Cheste (Valencia), Á. FAES
En Madonna di Campiglio, en la convivencia en la nieve de Ferrari, Fernando Alonso se registró bajando a 96 kilómetros por hora con su propio GPS. Ese mismo día encargó unos esquíes más largos y estrechos «para correr más». ¿Inconsciencia? ¿Temeridad? Simplemente, algo propio de tipos distintos, tanto que se ganan (muy bien) la vida a más de 300. Fisichella, piloto reserva, esquiaba siempre con el asturiano. «¿No estáis un poco locos?», le dijo un periodista al italiano. La respuesta fue simple. «No. Nosotros necesitamos la velocidad. Somos así».

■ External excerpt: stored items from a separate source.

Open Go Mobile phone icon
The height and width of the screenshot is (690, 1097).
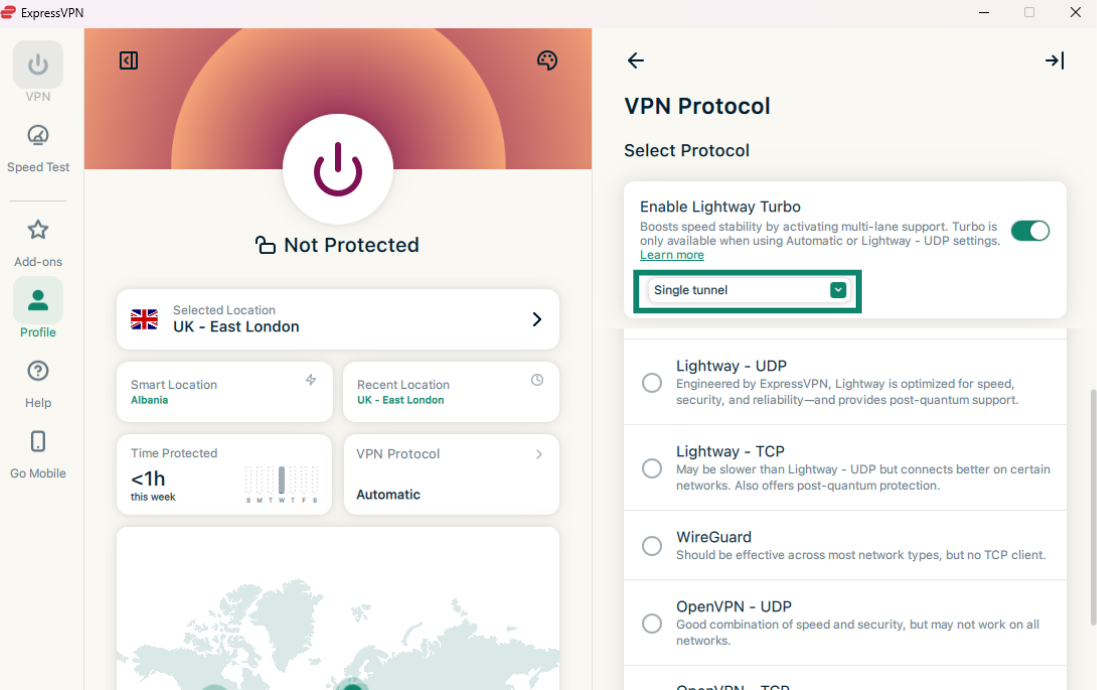click(38, 453)
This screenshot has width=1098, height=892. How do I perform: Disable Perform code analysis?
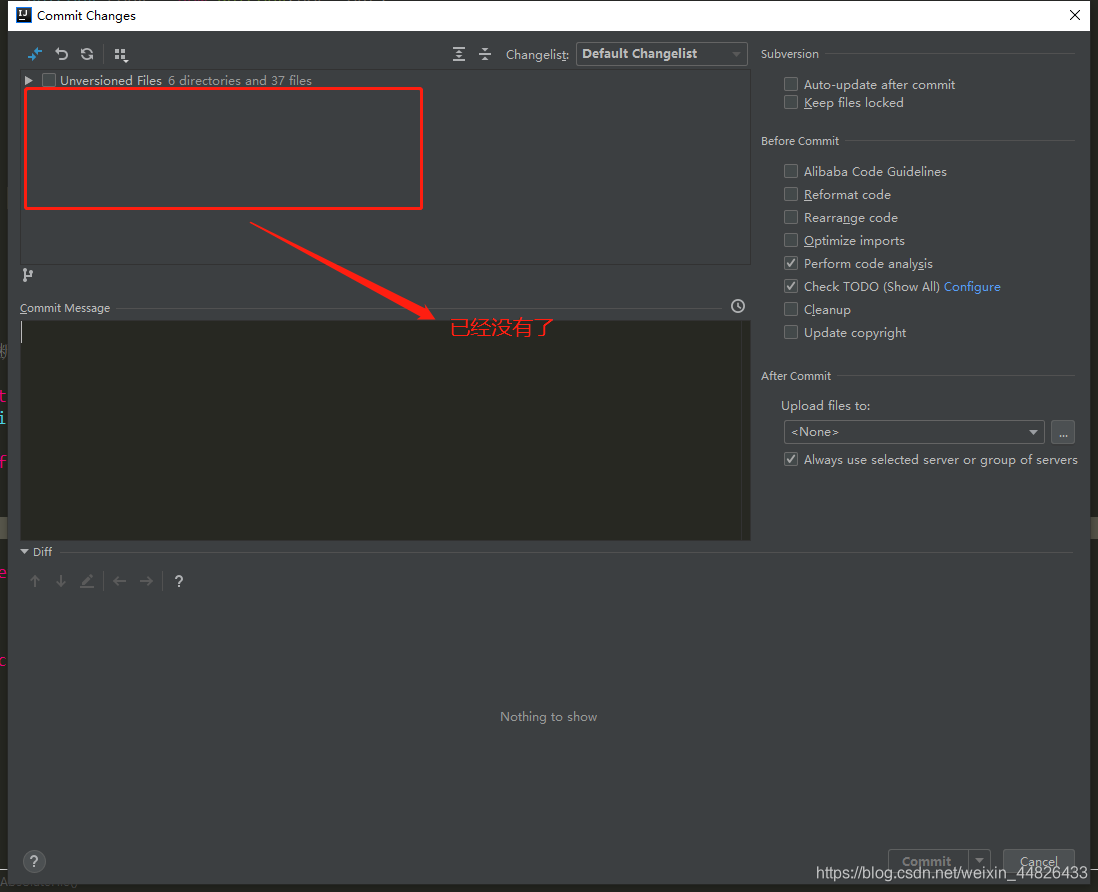point(790,263)
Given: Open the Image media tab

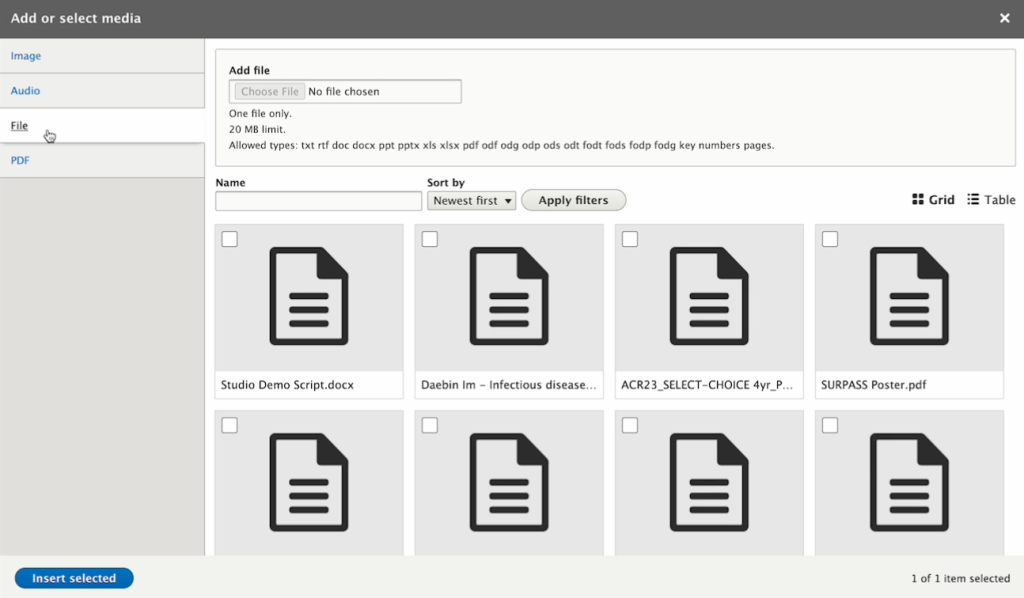Looking at the screenshot, I should (x=26, y=56).
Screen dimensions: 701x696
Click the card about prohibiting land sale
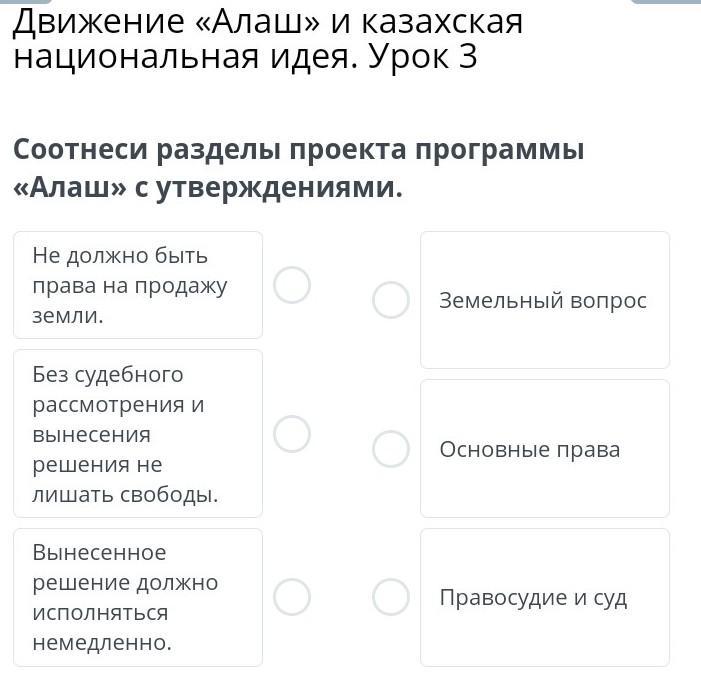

De ahí le puede venir a Fernando Alonso su última aventura. Conseguir la licencia de piloto de avioneta. De momento estudia a fondo el manual para obtener el permiso. Desde luego, no hay fecha para su primer vuelo, pero es muy posible que cuando llegue el momento sea en La Morgal (Llanera), muy cerca de Oviedo, donde se ultima la construcción del circuito de karting y el museo de automovilismo que llevará el nombre del piloto.
Es difícil descubrir algunos rasgos de la personalidad del piloto, celoso de su privacidad. Ayer, en el sitio web de Ferrari, apareció la primera entrevista a fondo desde que viste de rojo. Lanzó un mensaje a los fanáticos de la Scuderia repartidos por el mundo. «No puedo asegurar resultados, pero seguro que lo daré todo siempre. No habrá un solo día en que no piense en el equipo. Lo prometo». Fidelidad a los colores amplificada por el canal de comunicación oficial y por un periódico italiano del grupo FIAT, propietario de la mayor parte de las acciones de Ferrari.
«De los cinco libros que se han escrito sobre mí (cuatro en español y uno en francés) no recomendaría ninguno. Se hicieron a toda prisa para ganar dinero cuando me hice famoso. Ni siquiera los he leído», otro golpe del piloto a los que tratan de hurgar en su intimidad. «El día más bonito de mi vida está por llegar. Pienso en el futuro», matiza.